Vulnerability Management
An unfortunate reality of the process of developing, providing, and running software is that security vulnerabilities will exist. For this reason, we have established a vulnerability management program that strives to identify vulnerabilities in our applications and infrastructure early and often.
Detection
We aim to detect vulnerabilities through many means which include internal testing, external testing, and automated scanning. The security team oversees the configuration and enforcement of these detection capabilities. Some of the solutions implemented to ensure broad coverage are:
- Host scans - We use the Wiz Unified Vulnerability Management platform to scan all hosts in our network for vulnerabilities and compliance with our secure configuration baselines - based upon the Center for Internet Security (CIS) Level 2 benchmarks.
- Database scans - We use Wiz to continuously monitor our cloud database services for security risks, including misconfigurations, unintended exposure, and drift from our secure configuration baselines. In addition, AWS and GCP monitor and manage vulnerability and compliance controls for cloud-provider–managed components in their respective environments, consistent with the shared responsibility model.

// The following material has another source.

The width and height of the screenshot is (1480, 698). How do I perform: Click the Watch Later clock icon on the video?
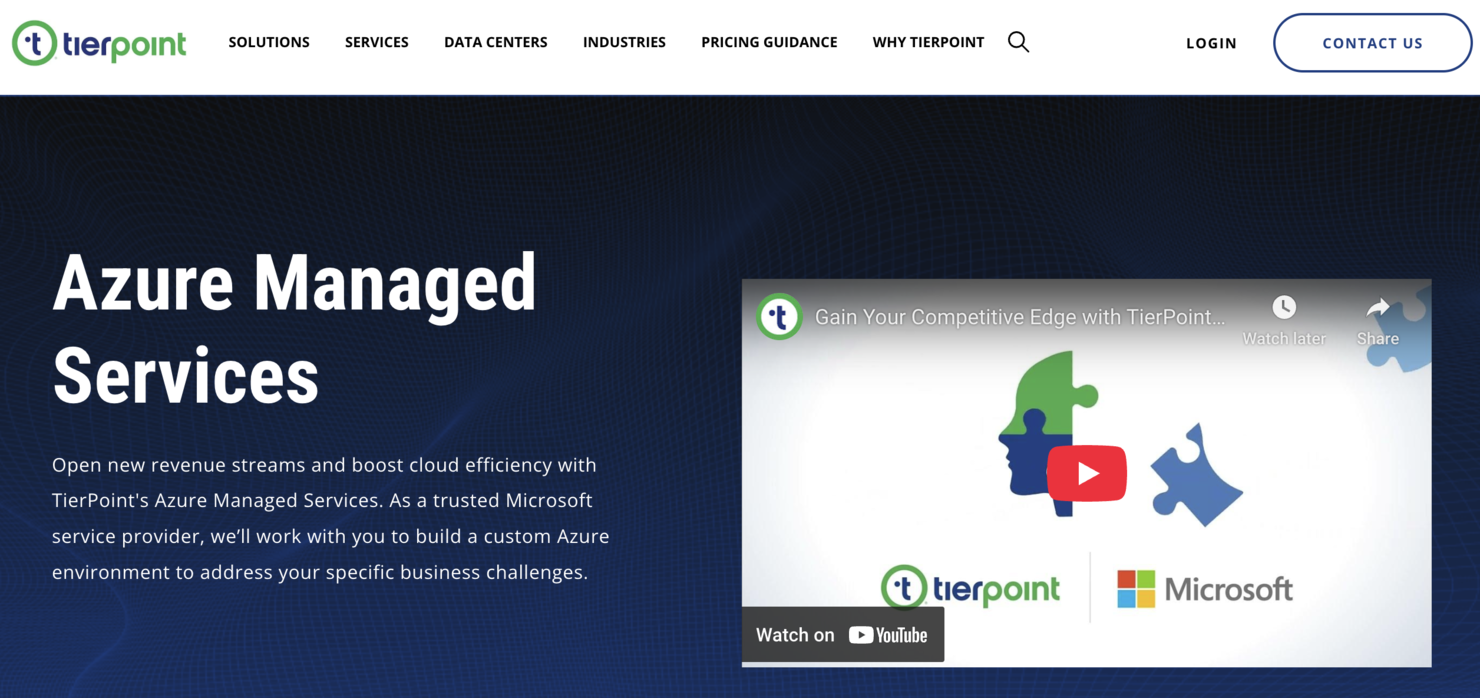[1283, 307]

- Web Application & External Scans - All internet-facing APIs and web applications are scanned using ZAP by Checkmarx. Scans are performed with authenticated access and include both passive and active testing to evaluate application functionality and identify potential security vulnerabilities.
- Penetration Testing - We employ independent external penetration testers to perform targeted testing of our infrastructure and applications at least annually (and typically as a part of our FedRAMP assessment).
- Bug Bounty Program - We run a bug bounty program through Bugcrowd for continuous penetration testing of our systems. Read more about the program on our bug bounty page.
Further, we have a variety of tools that aid in vulnerability detection, but are primarily implemented in a manner to help us prevent vulnerabilities from even being introduced. Read about them below.
Prevention
As described in the secure development document, we implement a number of security checks into the development process in order to prevent vulnerabilities from being introduced to our systems and software. Some of the tooling we use to implement these checks are:
- Software composition analysis - We use GitHub Advanced Security Dependency Review in our CI/CD pipelines to identify vulnerabilities in open-source or third-party software packages used in our applications. The scanner checks all dependencies against a vulnerability database and will block builds if any vulnerabilities exist. We also continually monitor our established dependencies using Dependabot.
- Static code analysis - We use CodeQL in our CI/CD pipelines to perform static code analysis which flags code vulnerabilities and security hot-spots in addition to code quality checks. Quality gates have been established which require all security hot-spots to be reviewed before allowing a build to succeed.
- Secret scanning - We use GitHub Advanced Security to identify committed or leaked secrets (e.g., API keys, tokens, and credentials) in source code and pull requests. Identified secrets are blocked or remediated prior to merge, and exposed credentials are rotated in accordance with our incident response procedures.
- Infrastructure-as-Code (IaC) scanning - We integrate the Wiz CLI into our CI/CD pipeline to scan Terraform plans for security misconfigurations (consistent with CIS Level 2 requirements) before deployment. This includes controls to prevent unintended exposure and to enforce secure configuration baselines (e.g., blocking public S3 buckets or ensuring databases are encrypted).
By integrating all of these tools into our CI/CD pipelines, we significantly reduce the likelihood of service being deployed with new vulnerabilities present.
Additonally, an SBOM is generated for each container image using Syft (the Wiz CLI can also generate an SBOM). The container image and its associated build artifacts—including the SBOM and a Cosign signature—are stored together in the container registry. During deployment, the Kyverno admission controller verifies both the image signature and the SBOM to detect tampering and block untrusted images from being admitted to the cluster.
Resolution
Resolution of identified vulnerabilities is integrated with our software development processes. Vulnerabilities introduced during the development process are expected to be resolved before code is merged. Where vulnerabilities cannot be resolved immediately (e.g., recently disclosed open source dependencies), tasks are generated for remediation assigned to the appropriate development team with due dates set in accordance with our resolution timelines. Vulnerabilities identified through those means described in detection are prioritized based on their severity level. Severity levels are based on the CVSS v3 scores. Tickets are generated for the appropriate team with due dates set in accordance with our resolution timelines.
We make our best effort to resolve vulnerabilities based on severity within the following resolution times from identification:
| Severity | Resolution Time |
|---|---|
| High | 30 days |
| Moderate | 90 days |
| Low | 180 days |
The information security team provides oversight of the vulnerability remediation process by coordination with our product and engineering managers to ensure tasks are prioritized against our product road map appropriately.